Panistas intolerantes y agresores de la libertad de expresión

    De la redacción de razacero.

    Son panistas recalcitrantes, de esos que poco o nada han hecho a favor del pueblo de Durango pues, como oposición, siempre fueron comparsas de los gobiernos priístas, y ahora como gobierno forman parte de la administración municipal de Durango, una administración altamente corrupta e ineficaz. Se trata de la Secretaria del Ayuntamiento de Durango, Claudia Hernández Espino, y de Víctor Hugo Castañeda Soto, “coordinador de relaciones exteriores del Ayuntamiento”, cargo que le fue inventado por El Alcalde Opaco, José Ramón Enríquez Herrera, cuando el gobierno estatal de José Aispuro Torres le pidió su renuncia por no haber podido hacer un papel decoroso como secretario de Turismo.

    Ambos son colaboradores cercanos del reconocido oftalmólogo, pero pésimo político, José Ramón Enríquez Herrera, y si lo asesoran en sus asuntos ahora es entendible el estruendoso fracaso que ha tenido como presidente municipal de la capital duranguense.

    El Alcalde Opaco de Durango, José Ramón Enríquez Herrera, con su colaboradora cercana, la agresora de la libertad de expresión Claudia Hernández Espino, Secretaria del Ayuntamiento. Esta administración municipal se ha ganado a pulso el repudio de la ciudadanía.

    Estos dos “servidores públicos” el pasado 11 de enero protagonizaron un penoso espectáculo al pretender censurar el trabajo periodístico del conocido comunicador duranguense Rubén Cárdenas, quien se atrevió a escribir lo siguiente en su columna titulada La Raya del Tigre, publicada en el diario El Siglo de Durango:

    “En la duda permanece la posible participación de José Ramón Enríquez con la idea de reelegirse, así como la precandidatura de Martha Palencia, Claudia Hernández Espino y Víctor Hugo Castañeda representando a Movimiento Ciudadano.
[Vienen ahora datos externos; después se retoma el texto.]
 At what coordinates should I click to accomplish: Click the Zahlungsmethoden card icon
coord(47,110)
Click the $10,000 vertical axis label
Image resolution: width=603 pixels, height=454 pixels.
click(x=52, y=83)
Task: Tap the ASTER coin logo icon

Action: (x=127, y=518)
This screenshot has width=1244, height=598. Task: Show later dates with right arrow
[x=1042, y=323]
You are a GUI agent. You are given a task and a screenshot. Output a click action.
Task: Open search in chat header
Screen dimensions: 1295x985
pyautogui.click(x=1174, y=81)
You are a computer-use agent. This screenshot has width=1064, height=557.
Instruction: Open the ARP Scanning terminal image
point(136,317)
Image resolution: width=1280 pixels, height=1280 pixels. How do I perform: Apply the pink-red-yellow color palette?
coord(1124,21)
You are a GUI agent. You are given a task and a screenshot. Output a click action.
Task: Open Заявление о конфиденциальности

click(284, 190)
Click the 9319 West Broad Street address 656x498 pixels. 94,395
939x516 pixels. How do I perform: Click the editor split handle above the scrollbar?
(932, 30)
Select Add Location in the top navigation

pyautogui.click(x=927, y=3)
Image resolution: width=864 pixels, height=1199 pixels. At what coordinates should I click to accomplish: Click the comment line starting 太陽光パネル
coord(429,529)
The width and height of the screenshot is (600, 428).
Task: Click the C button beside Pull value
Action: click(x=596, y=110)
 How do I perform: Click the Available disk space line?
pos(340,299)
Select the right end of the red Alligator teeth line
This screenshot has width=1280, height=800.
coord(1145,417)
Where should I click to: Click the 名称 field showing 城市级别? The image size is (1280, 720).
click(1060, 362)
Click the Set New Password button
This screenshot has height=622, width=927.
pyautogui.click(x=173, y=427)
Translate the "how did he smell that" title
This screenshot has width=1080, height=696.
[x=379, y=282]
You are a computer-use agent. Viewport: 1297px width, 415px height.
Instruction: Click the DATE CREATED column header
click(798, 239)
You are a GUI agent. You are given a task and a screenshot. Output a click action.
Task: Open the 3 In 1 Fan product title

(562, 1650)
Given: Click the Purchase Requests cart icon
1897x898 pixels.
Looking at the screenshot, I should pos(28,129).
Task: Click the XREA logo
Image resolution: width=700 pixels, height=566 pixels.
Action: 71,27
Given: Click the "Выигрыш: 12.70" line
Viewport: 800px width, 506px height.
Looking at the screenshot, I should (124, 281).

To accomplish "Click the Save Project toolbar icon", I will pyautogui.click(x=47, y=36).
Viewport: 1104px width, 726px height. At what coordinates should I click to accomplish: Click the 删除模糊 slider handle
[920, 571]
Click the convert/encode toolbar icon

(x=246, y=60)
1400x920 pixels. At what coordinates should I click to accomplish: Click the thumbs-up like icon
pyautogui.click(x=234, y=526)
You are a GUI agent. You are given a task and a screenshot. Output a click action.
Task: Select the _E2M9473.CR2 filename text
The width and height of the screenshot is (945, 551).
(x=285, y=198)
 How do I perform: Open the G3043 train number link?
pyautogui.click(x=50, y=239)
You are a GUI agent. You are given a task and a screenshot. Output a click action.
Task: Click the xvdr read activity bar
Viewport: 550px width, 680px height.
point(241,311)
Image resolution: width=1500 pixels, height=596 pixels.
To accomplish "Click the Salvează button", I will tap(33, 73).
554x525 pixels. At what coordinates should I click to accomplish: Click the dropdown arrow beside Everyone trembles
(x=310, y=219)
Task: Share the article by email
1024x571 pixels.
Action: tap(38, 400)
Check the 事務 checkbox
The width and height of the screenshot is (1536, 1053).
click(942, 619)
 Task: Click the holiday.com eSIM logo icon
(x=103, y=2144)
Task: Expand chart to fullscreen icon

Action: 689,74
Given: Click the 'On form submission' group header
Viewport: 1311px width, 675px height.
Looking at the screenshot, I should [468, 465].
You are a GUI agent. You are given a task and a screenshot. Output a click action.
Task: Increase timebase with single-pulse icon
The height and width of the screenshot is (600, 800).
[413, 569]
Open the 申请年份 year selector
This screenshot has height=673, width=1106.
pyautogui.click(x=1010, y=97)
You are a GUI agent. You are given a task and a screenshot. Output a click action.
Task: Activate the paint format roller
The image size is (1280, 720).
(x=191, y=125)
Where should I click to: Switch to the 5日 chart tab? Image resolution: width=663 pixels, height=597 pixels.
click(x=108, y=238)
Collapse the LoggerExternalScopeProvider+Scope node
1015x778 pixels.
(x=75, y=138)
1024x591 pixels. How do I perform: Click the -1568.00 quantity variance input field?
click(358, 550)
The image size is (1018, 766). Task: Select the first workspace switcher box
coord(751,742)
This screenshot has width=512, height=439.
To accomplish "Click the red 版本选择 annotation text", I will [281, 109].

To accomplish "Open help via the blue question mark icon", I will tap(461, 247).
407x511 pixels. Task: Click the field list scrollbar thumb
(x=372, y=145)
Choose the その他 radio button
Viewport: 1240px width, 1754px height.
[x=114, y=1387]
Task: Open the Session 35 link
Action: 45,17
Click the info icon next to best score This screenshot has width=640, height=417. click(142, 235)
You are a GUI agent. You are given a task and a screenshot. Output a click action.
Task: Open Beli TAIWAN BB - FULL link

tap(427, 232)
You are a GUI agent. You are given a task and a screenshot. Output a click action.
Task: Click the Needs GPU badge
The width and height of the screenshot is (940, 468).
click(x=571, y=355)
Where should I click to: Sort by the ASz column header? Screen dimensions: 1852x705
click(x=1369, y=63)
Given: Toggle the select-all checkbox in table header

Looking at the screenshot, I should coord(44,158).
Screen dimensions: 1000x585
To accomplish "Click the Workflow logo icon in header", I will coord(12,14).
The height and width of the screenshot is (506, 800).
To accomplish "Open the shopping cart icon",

De hecho, no sería la primera vez que panistas figuran como aspirantes de MC, en un afán de Enríquez Herrera para restar votos al blanquiazul y sumarlos a su proyecto. Al tiempo y nos amanecemos”.

    Este comentario superficial y hasta cierto punto intrascendente fue motivo para que los panistas Claudia Hernández Espino y Víctor Hugo Castañeda, condenaran al periodista Rubén Cárdenas tachándolo de “difamador y calumniador”, cuestionando su profesionalismo en carta enviada como derecho de réplica al diario El Siglo de Durango.

    Víctor Hugo Castañeda, grisáceo ex secretario de Turismo del gobierno estatal, ahora es “coordinador de relaciones exteriores del Ayuntamiento de Durango”. Pertenece a esa élite de panistas que poco o nada han hecho por el pueblo duranguense.

    “… es una especulación que falta a la verdad, al decoro y excede, en mucho, al sagrado derecho de la libertad de expresión”. “… estamos receptivos a la crítica y al análisis, siempre y cuando esta no nazca de la fobia y la evidente inquina personal del columnista”, remacharon estos funcionarios públicos en su escrito de marras.

    Esto y los amagos en redes sociales en contra del periodista Rubén Cárdenas en el sentido de tomar acciones legales en su contra, representan una agresión inaceptable a la libertad de expresión y un evidente abuso de poder que muy poco o nada le abonan al corrupto presidente municipal de Durango, José Ramón Enríquez Herrera, quien, de no ser destituido e inhabilitado por el Congreso, pretende reelegirse para buscar la gubernatura de Durango.

    En 2016 el pueblo duranguense votó por Enríquez Herrera sin saber cómo iba a gobernar el municipio ni qué clase de equipo lo acompañaría. Ahora que la ciudadanía ya los conoce muy bien, ¿quién va a votar por un posible candidato como el Dr. Enríquez Herrera, rodeado de colaboradores corruptos, déspotas, mediocres y neofascistas?

    El equipo de razacero se solidariza con el periodista Rubén Cárdenas.